Quadratic formula made simple as fuck.

So I know, it’s been a minute since I last posted.  I was travelling the world and shit; I ain’t got time to be teaching when I’m kicking back cheese, chocolate, and beer all day long.  Back to business.

Quadratic Formula

I don’t know how so many people memorize this goddamn monstrosity, but they do, and they likely don’t know where the fuck it came from.  Fuck that.  I’m going to show y’all where it comes from, building on my last post about completing the square.  You should be excited about this.

The quadratic formula is used to find the solutions to quadratic equations.  No shit, right?  It looks like this, and I hate it:

$$x=\dfrac{-b\pm\sqrt{b^2-4ac}}{2a}$$

 Alright so what is a quadratic equation?  Anything that looks like this:

$$ax^2+bx+c=0$$

Graphically, that $ax^2+bx+c$ takes on a parabolic shape, like so:

Alright so what does it mean to find solutions for quadratic equations?  A solution is any value for x (or whatever fucking letter/s you are using) that makes the equation true.  So if we use the expression we graphed above, our quadratic equation would be:

$$2x^2-3x+1=0$$

So then, a solution to this equation would be any value for x that would make the left side of the equation equal to zero.  Another way to think about a solution is any point where the graph of the equation crosses the x-axis, since those are the places where the function is equal to zero.  This is also called finding zeroes, or roots, since throwing in fucking ambiguous language always helps.

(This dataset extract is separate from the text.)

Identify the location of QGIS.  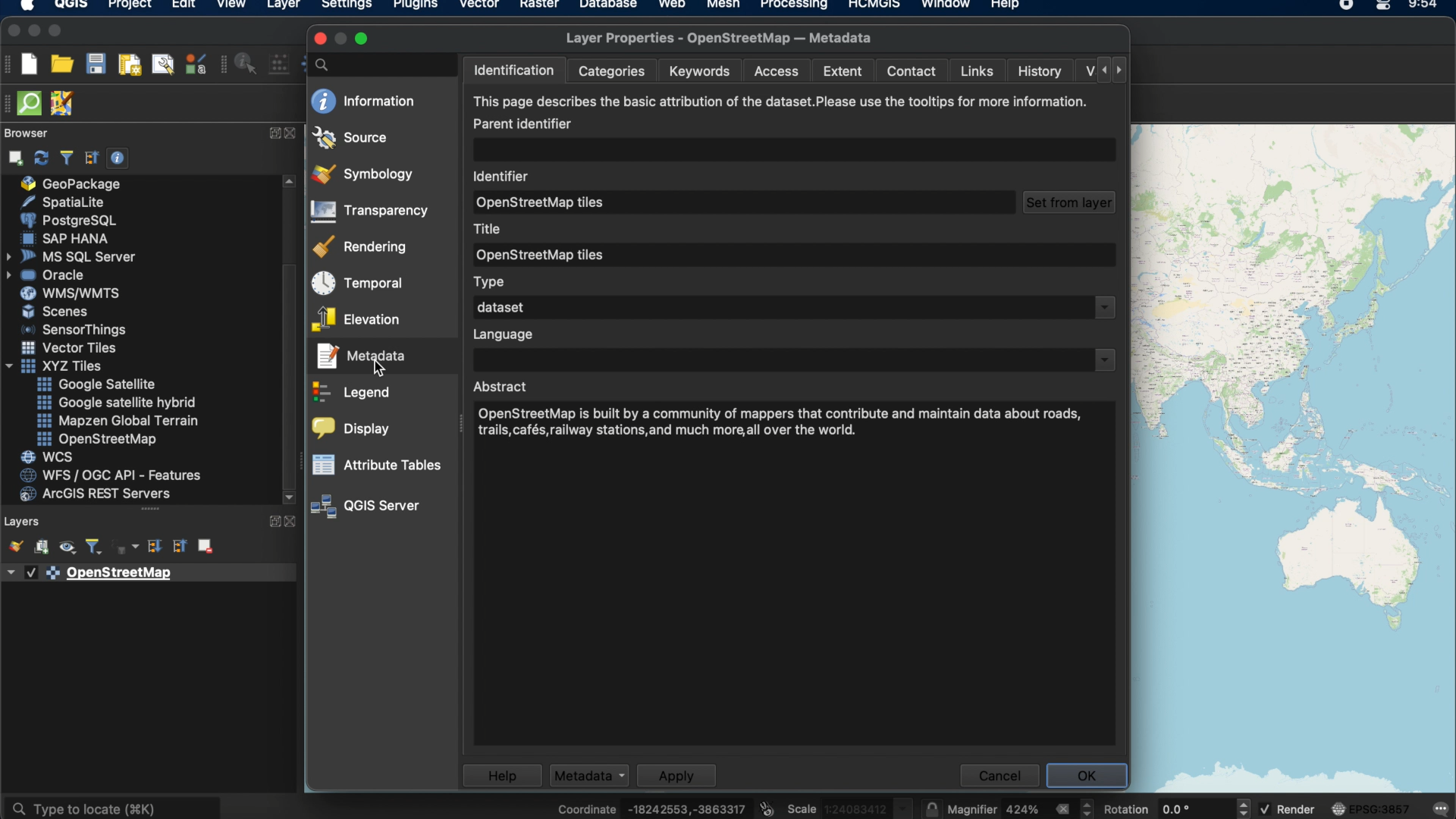
(71, 7).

So we know that the quadratic formula gives us the solutions to quadratic equations, but how the hell does it do that?  Because, you eager motherfucker, all the quadratic formula is is a factored version of the same damn equation.  All it is is a nasty-ass shortcut.  Watch me factor this shit.  I complete the square to do this, so if you ain’t up to speed on that, go learn something here.

$$ax^2+bx+c=0$$

$$x^2+\dfrac{b}{a}x+\dfrac{c}{a}=0$$

$$[x^2+\dfrac{b}{a}x+(\dfrac{b}{2a})^2]+\dfrac{c}{a}=(\dfrac{b}{2a})^2$$

$$(x+\dfrac{b}{2a})^2=\dfrac{b^2}{4a^2}-\dfrac{c}{a}$$

$$(x+\dfrac{b}{2a})=\pm\sqrt{\dfrac{b^2}{4a^2}-\dfrac{c}{a}}$$

$$x=-\dfrac{b}{2a}\pm\sqrt{\dfrac{b^2}{4a^2}-\dfrac{c}{a}}$$

$$x=-\dfrac{b}{2a}\pm\sqrt{\dfrac{b^2}{4a^2}-\dfrac{4ac}{4a^2}}$$

For fuck’s sake!  I’d like to take this moment to say that deriving this shit is ugly as hell (uglier than I remembered it being) and I am going to try my damnest not to have to type anything like this clusterfuck out ever again.  Anyway…

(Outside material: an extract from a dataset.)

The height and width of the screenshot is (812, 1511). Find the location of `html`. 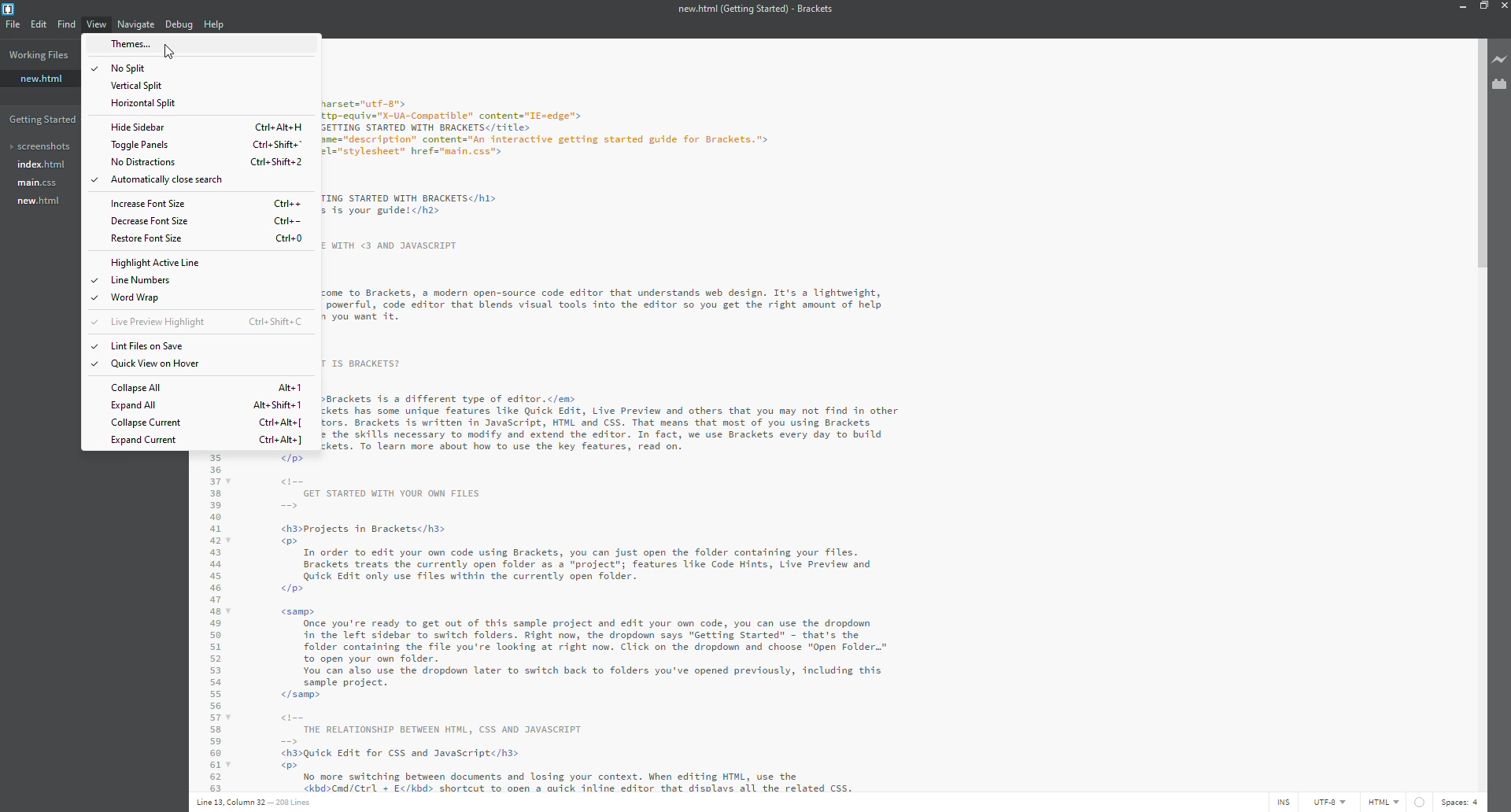

html is located at coordinates (1397, 802).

$$x=-\dfrac{b}{2a}\pm\sqrt{\dfrac{b^2-4ac}{4a^2}}$$

$$x=-\dfrac{b}{2a}\pm\dfrac{\sqrt{b^2-4ac}}{2a}$$

$$x=\dfrac{-b\pm\sqrt{b^2-4ac}}{2a}$$

Fucking done.  So you can see that the quadratic formula is just a mangled-beyond-belief version of the original equation.  So that means whatever we find for x using this formula is automatically a solution for the equation.  You’ll notice that there’s a $\pm$ in there, which is a result of taking the square root during the derivation of the formula.  This means that we may get two solutions – one using the “plus” of the $\pm\,$, and one using the “minus.”  This isn’t a problem, though, because the graph above shows that the graph crosses the x-axis twice – therefore there are two solutions.

So let’s find the solutions for the original equation and be done.  From before:

$$a=2,\,b=-3,\,c=1$$

So now plug them shits in and see what we get.

$$x=\dfrac{3\pm\sqrt{-3^2-4\times2\times1}}{2\times2}$$

$$x=\dfrac{3\pm\sqrt{9-8}}{4}$$

$$x=\dfrac{3\pm\sqrt{1}}{4}$$

$$x=\dfrac{3+\sqrt{1}}{4},\,x=\dfrac{3-\sqrt{1}}{4}$$

$$x=\dfrac{4}{4},\,x=\dfrac{2}{4}$$

$$x=1,\,x=0.5$$

I’ll be damned, that worked out nicely.  Compare those answers with our graph, and they seem to check out, so I say we’re done with this shit.

The Quadratic Formula.  A necessary evil.